The MHC report is normally published in November, but its schedule was thrown off by the Covid-19 pandemic. That gave MHC and Heberle’s team the chance to “do a real deep dive” before the November election, she said.
“If you don’t have it documented, it makes it harder to hold folks accountable or keep moving it forward, especially in something as complicated as housing,” Heberle said.
The current report will serve as a road map for the new administration. It is jam-packed with tables, charts, maps and graphics used to help MHC and others advocate for housing changes in Louisville.
UofL students also contribute mightily to the report, with several taking a lead on data analysis every year. Some are undergraduate students, some are graduate students. Some are sociology majors, while others are from urban and public affairs.
This applied research is a “way of teaching them how to make sense and talk about the importance of research for policy change, for social change, for social justice,” Heberle said.
“Figuring out how to understand this complicated structure of funding and policy that comes down from the federal government and shapes how Louisville is able to function is a really important learning opportunity for our students,” she added. Students have used their experience working on the report to help them apply for jobs, she said.
Tony Curtis, executive director of MHC, noted the many years Heberle has worked on the report.
“Producing this report is not only important to drive the fair, accessible and affordable housing conversation in Louisville and making the best housing data and analysis available for policymakers, advocates, and the community, it is a research and educational tool that Lauren uses to teach her UofL students and give those students the opportunity to engage in research that has real community impact,” Curtis said. “This is the beauty of the State of Metropolitan Housing Report collaboration between MHC, Lauren and her team.”
There have been some years that the report focused on research topics suggested by Heberle or her students, while other years the report is in response to a specific need or request that MHC has, such as preparing for upcoming legislation.
“They’ve understood the value of working with students and have seen that work to their benefit over the years,” Heberle said of MHC, “and have been really supportive of our students in that work.”
As director of the Center for Environmental Policy & Management in A&S, Heberle might have two or three graduate students working with her on the MHC report or another project each semester.
Students bring different interests and talents to the project. “I’ve had folks come to the table saying, ‘I want to learn how to make better maps,’” she said, and they produced maps for the report. Additionally, she and her students often work closely with UofL’s Center for Geographic Information Sciences (GIS) and the Kentucky State Data Center.
Learning how to obtain and report federal census data is a big part of compiling the report.
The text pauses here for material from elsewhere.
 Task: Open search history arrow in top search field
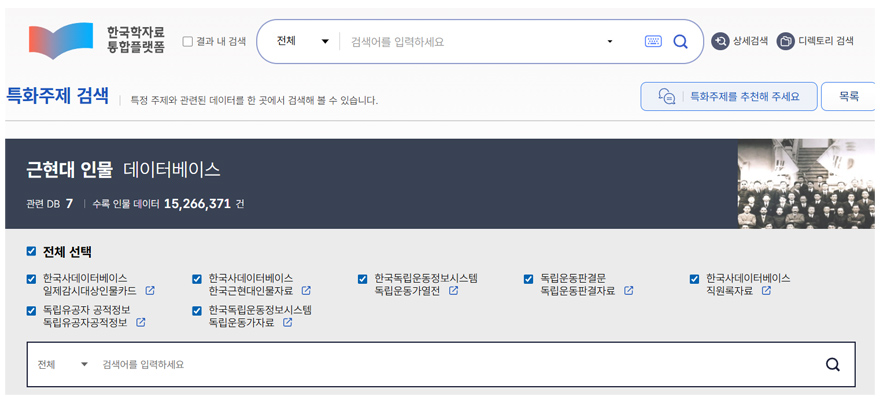610,42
Students learn how to put the information that is available — which fluctuates — into a form that MHC can use for its needs — which also fluctuates.
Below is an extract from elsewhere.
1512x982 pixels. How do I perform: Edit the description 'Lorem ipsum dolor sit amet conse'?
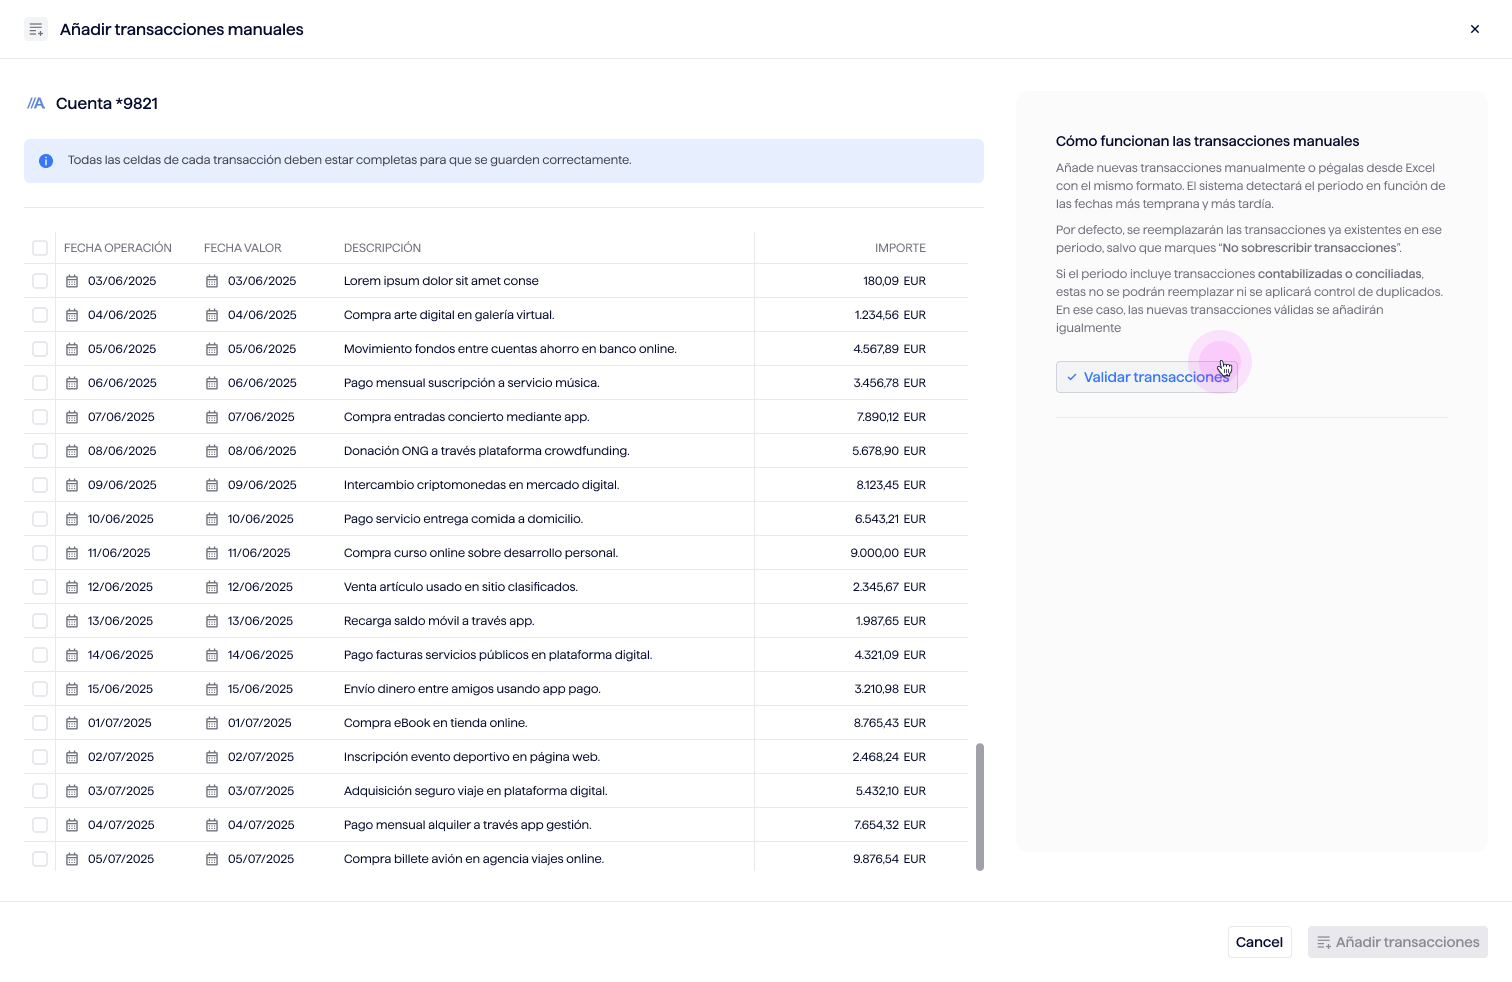(441, 281)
“That’s a learning experience for students,” she said.
Heberle also leads community engagement for the Superfund Research Center created at UofL about five years ago to support research on the cardiometabolic effects of volatile organic chemicals (VOCs). As a social scientist, her focus is community engagement, or working with the public affected by the sites. UofL is one of several universities that conduct research or outreach on the sites across the United States.